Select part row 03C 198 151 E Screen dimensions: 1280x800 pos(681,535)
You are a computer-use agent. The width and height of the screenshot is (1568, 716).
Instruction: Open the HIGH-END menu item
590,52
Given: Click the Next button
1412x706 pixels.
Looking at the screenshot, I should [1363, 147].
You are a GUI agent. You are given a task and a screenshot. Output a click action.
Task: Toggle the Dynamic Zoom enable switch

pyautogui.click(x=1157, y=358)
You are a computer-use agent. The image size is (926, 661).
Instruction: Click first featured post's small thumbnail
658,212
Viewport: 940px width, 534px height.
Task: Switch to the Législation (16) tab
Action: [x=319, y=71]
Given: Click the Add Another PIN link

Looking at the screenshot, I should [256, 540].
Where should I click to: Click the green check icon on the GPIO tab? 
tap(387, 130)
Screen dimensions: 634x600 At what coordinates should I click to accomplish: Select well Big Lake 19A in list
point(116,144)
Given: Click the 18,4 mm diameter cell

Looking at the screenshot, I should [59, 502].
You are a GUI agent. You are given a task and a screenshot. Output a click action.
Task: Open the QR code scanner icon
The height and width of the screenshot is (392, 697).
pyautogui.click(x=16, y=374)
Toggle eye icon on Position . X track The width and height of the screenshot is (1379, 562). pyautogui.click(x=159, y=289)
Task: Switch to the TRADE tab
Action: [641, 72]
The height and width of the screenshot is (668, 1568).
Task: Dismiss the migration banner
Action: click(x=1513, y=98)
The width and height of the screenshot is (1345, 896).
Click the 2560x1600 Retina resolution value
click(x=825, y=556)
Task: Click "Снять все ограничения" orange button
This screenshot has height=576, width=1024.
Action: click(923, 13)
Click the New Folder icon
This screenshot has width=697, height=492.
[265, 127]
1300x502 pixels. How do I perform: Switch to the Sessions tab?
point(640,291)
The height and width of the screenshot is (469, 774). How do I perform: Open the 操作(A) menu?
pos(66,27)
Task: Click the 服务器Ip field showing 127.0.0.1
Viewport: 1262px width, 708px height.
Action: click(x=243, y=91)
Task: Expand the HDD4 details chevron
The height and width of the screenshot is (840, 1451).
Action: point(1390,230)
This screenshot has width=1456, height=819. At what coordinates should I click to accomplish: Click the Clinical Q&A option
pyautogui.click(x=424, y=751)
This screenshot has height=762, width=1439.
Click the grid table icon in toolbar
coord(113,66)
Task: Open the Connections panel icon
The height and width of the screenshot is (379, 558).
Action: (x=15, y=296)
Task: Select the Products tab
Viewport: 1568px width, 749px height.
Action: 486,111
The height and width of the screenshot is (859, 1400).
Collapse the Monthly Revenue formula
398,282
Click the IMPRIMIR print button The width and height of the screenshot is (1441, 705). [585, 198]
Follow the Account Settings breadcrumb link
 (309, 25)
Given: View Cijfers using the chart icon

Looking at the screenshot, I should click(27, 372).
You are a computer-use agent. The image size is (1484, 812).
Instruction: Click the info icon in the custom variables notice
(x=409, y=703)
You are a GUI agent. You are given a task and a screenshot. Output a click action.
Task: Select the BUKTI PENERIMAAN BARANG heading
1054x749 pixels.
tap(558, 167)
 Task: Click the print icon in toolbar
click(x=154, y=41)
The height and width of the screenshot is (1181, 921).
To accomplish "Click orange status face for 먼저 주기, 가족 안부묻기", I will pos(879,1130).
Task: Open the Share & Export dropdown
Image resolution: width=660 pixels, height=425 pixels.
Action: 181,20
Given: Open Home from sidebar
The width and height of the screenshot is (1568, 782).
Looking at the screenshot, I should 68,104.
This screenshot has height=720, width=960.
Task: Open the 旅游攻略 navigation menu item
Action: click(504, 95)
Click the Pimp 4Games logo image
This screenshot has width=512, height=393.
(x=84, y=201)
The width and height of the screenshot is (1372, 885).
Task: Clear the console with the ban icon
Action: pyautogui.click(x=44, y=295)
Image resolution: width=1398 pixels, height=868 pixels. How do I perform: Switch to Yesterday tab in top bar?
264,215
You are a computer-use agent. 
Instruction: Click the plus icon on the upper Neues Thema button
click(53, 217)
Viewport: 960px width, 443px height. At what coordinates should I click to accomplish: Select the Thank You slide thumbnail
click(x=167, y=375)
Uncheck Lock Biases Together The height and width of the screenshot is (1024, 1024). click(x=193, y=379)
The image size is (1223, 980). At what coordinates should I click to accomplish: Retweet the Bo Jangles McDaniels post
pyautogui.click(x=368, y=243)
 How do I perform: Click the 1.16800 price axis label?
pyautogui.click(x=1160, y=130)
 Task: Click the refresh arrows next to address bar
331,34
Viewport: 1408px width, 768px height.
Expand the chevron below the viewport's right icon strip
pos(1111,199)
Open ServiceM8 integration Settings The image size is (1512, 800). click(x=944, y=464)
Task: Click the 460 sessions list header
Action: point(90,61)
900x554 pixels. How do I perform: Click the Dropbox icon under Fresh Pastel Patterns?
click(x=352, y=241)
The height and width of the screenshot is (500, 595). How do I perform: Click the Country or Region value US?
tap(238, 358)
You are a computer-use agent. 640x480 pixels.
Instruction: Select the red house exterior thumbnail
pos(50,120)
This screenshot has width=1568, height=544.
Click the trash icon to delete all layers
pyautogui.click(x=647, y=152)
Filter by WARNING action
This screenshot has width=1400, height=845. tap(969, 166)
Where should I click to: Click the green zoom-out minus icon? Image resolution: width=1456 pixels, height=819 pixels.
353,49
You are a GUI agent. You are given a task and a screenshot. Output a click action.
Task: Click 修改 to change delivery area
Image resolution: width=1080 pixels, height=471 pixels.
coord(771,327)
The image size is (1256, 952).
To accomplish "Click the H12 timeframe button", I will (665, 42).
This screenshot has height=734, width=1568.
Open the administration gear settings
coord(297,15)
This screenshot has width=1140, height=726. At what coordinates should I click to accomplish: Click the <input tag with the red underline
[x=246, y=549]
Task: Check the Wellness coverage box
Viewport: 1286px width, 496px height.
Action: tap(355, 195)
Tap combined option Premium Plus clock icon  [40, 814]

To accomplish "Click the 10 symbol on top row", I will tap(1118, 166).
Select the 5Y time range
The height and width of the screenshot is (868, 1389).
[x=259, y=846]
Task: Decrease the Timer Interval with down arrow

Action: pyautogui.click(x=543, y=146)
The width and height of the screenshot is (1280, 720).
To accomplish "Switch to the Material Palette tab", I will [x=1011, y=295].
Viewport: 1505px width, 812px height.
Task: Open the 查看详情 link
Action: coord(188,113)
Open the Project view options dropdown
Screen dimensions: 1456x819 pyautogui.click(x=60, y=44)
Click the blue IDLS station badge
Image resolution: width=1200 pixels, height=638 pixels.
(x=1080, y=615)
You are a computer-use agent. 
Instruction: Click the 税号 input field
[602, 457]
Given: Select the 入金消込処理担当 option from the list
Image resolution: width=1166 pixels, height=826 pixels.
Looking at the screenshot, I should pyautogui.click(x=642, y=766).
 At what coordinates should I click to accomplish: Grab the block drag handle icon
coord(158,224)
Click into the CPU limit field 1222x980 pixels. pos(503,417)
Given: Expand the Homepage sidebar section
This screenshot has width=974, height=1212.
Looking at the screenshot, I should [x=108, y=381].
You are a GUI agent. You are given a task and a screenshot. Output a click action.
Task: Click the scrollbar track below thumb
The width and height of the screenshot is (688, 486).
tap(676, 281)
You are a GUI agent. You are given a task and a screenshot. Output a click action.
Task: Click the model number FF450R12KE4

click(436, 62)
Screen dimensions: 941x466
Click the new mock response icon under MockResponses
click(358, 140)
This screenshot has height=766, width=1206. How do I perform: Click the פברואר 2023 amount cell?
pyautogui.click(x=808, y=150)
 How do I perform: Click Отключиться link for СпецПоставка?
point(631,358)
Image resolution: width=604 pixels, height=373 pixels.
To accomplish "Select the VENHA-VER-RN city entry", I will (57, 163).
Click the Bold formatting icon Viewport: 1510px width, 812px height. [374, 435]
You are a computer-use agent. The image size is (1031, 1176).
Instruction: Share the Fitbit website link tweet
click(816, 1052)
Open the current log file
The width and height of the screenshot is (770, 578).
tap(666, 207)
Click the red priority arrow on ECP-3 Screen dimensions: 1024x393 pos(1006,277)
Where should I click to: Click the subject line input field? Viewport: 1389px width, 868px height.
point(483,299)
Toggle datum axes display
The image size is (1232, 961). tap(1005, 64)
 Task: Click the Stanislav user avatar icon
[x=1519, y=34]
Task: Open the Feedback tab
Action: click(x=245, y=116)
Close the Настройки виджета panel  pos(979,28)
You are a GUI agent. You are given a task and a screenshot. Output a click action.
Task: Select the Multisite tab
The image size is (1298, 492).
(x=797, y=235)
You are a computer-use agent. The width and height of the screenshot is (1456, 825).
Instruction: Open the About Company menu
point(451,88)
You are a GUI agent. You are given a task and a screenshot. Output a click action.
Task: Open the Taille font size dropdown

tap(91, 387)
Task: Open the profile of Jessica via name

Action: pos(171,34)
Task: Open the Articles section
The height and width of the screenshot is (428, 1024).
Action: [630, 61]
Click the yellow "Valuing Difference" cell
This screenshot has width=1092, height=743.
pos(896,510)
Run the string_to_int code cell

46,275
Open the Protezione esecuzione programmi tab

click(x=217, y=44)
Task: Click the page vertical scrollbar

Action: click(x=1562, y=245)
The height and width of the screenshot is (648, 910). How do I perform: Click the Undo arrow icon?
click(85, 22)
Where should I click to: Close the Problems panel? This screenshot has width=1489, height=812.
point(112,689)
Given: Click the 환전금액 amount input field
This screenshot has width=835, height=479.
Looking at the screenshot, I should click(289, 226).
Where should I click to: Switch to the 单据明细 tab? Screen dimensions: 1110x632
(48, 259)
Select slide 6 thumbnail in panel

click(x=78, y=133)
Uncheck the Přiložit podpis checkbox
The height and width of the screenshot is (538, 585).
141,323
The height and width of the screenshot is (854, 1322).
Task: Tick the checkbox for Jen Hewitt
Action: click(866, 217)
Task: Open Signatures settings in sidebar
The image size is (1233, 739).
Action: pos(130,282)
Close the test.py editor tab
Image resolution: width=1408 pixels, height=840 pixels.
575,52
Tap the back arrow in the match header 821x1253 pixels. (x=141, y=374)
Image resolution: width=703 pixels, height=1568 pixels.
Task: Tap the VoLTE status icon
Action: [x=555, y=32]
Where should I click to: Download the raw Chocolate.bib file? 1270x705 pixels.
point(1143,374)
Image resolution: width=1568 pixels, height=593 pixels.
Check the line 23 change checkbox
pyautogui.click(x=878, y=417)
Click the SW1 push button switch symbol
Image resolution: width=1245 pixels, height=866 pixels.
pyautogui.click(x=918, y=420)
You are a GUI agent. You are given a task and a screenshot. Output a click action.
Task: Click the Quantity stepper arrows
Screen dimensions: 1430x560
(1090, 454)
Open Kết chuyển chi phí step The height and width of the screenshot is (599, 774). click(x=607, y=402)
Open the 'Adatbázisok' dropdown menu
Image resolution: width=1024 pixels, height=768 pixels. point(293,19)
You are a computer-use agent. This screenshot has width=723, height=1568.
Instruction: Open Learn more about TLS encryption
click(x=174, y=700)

§ AIM OF THE TASK
Reproduce the rows above word for word, beginning at the line that contains "Task: Expand the HDD4 details chevron" and ending after the line that contains "Action: 181,20".

§ ANSWER TO THE TASK
Task: Expand the HDD4 details chevron
The height and width of the screenshot is (840, 1451).
Action: point(1390,230)
This screenshot has width=1456, height=819. At what coordinates should I click to accomplish: Click the Clinical Q&A option
pyautogui.click(x=424, y=751)
This screenshot has height=762, width=1439.
Click the grid table icon in toolbar
coord(113,66)
Task: Open the Connections panel icon
The height and width of the screenshot is (379, 558).
Action: (x=15, y=296)
Task: Select the Products tab
Viewport: 1568px width, 749px height.
Action: 486,111
The height and width of the screenshot is (859, 1400).
Collapse the Monthly Revenue formula
398,282
Click the IMPRIMIR print button The width and height of the screenshot is (1441, 705). [585, 198]
Follow the Account Settings breadcrumb link
 (309, 25)
Given: View Cijfers using the chart icon

Looking at the screenshot, I should click(27, 372).
You are a computer-use agent. The image size is (1484, 812).
Instruction: Click the info icon in the custom variables notice
(x=409, y=703)
You are a GUI agent. You are given a task and a screenshot. Output a click action.
Task: Select the BUKTI PENERIMAAN BARANG heading
1054x749 pixels.
tap(558, 167)
 Task: Click the print icon in toolbar
click(x=154, y=41)
The height and width of the screenshot is (1181, 921).
To accomplish "Click orange status face for 먼저 주기, 가족 안부묻기", I will pos(879,1130).
Task: Open the Share & Export dropdown
Image resolution: width=660 pixels, height=425 pixels.
Action: 181,20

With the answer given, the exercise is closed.